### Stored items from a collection
--- START ---
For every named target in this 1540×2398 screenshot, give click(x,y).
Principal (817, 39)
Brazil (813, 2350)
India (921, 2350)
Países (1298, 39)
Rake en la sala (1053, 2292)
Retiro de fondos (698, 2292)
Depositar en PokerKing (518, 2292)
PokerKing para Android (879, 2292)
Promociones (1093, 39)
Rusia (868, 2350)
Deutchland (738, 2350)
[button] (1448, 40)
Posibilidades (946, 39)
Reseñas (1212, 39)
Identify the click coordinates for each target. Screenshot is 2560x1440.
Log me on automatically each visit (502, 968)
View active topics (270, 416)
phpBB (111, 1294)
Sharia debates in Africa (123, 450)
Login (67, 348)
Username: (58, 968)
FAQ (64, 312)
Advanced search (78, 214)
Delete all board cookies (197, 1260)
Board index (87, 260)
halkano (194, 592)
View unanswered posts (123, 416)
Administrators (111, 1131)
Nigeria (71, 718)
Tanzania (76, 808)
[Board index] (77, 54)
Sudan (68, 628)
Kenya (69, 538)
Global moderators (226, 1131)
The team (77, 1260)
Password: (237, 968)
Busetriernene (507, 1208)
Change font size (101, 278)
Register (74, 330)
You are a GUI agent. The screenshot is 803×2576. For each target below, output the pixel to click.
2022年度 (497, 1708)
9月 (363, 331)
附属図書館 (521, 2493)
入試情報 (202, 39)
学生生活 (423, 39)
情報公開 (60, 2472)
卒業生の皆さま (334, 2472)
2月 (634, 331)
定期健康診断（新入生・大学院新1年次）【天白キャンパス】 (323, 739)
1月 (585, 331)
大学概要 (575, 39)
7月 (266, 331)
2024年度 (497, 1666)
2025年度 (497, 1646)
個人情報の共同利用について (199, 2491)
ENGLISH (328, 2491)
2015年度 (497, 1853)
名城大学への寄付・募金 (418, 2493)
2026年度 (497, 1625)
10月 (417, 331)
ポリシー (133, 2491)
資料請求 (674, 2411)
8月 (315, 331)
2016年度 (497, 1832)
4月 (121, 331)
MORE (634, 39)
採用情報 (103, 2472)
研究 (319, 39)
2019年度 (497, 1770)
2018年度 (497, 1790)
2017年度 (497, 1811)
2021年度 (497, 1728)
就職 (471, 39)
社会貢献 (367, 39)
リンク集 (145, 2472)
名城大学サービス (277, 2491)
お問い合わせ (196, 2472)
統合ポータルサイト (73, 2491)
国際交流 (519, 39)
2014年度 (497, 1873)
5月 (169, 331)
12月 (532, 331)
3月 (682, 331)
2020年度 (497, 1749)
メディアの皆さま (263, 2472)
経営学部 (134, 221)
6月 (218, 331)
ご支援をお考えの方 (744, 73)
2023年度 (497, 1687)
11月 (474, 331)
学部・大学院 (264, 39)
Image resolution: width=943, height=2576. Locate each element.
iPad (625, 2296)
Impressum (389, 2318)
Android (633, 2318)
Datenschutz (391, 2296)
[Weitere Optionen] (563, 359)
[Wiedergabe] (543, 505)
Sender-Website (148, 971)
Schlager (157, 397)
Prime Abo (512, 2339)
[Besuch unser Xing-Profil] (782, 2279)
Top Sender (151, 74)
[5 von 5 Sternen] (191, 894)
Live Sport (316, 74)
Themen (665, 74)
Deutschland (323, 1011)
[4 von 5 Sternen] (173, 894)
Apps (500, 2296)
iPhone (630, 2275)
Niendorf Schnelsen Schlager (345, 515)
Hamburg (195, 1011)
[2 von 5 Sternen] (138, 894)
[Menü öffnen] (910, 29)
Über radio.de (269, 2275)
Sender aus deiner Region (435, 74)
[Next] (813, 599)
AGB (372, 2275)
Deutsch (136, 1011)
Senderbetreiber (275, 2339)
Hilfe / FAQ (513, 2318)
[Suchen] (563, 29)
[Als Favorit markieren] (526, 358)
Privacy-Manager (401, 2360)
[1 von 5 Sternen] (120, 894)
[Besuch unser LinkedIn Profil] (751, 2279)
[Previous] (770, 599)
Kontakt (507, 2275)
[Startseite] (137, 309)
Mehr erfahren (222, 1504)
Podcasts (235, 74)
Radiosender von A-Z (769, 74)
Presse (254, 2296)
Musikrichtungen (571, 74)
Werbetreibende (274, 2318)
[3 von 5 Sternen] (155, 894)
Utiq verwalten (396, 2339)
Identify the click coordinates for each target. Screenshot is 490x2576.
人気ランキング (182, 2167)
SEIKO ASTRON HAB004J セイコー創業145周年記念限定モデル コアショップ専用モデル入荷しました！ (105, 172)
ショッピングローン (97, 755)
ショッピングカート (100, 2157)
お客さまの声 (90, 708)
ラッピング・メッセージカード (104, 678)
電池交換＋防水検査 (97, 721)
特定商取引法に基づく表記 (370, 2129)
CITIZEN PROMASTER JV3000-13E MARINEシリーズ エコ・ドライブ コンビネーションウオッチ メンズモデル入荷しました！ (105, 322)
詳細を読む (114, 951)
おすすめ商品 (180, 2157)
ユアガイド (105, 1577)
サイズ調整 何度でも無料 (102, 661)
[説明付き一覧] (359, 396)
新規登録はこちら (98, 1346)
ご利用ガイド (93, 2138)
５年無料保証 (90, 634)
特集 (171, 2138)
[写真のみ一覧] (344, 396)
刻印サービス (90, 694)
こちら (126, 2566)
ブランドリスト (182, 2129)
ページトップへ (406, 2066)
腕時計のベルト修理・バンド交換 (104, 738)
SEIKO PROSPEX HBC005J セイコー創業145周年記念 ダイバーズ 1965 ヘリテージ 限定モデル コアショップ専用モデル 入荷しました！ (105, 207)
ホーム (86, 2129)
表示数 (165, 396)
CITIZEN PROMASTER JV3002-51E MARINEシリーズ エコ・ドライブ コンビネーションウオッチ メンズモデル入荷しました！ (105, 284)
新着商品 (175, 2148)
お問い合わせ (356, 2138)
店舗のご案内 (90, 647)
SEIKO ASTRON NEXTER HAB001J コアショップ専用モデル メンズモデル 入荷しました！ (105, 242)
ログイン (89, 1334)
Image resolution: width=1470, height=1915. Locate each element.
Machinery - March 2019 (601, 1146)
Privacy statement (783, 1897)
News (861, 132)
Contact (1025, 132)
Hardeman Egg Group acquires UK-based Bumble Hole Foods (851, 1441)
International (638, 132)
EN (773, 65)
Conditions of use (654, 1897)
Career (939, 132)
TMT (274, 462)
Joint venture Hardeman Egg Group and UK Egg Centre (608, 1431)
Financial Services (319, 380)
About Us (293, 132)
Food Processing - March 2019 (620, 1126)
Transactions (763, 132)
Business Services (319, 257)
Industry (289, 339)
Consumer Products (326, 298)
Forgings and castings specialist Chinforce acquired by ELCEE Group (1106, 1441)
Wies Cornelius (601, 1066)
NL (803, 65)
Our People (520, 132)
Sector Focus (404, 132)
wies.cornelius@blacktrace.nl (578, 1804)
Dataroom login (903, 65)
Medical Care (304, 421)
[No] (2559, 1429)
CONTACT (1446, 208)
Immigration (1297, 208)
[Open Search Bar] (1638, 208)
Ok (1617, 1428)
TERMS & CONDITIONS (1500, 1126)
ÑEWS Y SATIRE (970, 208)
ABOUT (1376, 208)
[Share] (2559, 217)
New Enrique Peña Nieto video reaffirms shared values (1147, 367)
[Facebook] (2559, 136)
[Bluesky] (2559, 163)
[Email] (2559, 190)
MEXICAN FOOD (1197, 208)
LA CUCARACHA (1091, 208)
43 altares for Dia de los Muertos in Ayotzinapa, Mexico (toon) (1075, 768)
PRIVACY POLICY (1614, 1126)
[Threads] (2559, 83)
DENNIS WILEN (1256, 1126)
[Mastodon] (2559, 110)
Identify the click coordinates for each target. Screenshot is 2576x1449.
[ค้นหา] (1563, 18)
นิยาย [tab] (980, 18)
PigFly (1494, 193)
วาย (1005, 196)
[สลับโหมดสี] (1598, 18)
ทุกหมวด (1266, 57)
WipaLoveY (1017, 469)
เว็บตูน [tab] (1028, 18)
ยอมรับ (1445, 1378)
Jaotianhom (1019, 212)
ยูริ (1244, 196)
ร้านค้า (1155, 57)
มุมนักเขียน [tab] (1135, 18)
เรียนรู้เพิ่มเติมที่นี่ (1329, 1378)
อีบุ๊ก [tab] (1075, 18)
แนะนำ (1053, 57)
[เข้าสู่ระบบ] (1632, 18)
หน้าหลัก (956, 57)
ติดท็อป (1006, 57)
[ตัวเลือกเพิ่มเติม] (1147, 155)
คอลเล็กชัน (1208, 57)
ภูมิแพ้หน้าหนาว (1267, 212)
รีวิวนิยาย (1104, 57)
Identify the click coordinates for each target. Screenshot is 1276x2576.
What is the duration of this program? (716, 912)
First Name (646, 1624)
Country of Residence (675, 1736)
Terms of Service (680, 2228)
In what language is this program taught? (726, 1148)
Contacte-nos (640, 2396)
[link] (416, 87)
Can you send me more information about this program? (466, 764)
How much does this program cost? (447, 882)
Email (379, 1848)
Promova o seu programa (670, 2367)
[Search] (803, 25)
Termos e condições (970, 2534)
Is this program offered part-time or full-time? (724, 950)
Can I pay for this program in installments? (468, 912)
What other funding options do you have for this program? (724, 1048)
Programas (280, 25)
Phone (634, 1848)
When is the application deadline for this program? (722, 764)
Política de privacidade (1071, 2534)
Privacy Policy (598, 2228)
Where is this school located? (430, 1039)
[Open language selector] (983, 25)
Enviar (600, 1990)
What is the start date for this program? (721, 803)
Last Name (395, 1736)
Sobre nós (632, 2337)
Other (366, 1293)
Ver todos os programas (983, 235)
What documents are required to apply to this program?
--- END ---
### Task objective
In your answer, include only the lines above starting at the line that holds "Hamburg (195, 1011)" and ending at the line that holds "Radiosender von A-Z (769, 74)", copied exactly.

### Reply to the task
Hamburg (195, 1011)
[2 von 5 Sternen] (138, 894)
[Menü öffnen] (910, 29)
Über radio.de (269, 2275)
Sender aus deiner Region (435, 74)
[Next] (813, 599)
AGB (372, 2275)
Deutsch (136, 1011)
Senderbetreiber (275, 2339)
Hilfe / FAQ (513, 2318)
[Suchen] (563, 29)
[Als Favorit markieren] (526, 358)
Privacy-Manager (401, 2360)
[1 von 5 Sternen] (120, 894)
[Besuch unser LinkedIn Profil] (751, 2279)
[Previous] (770, 599)
Kontakt (507, 2275)
[Startseite] (137, 309)
Mehr erfahren (222, 1504)
Podcasts (235, 74)
Radiosender von A-Z (769, 74)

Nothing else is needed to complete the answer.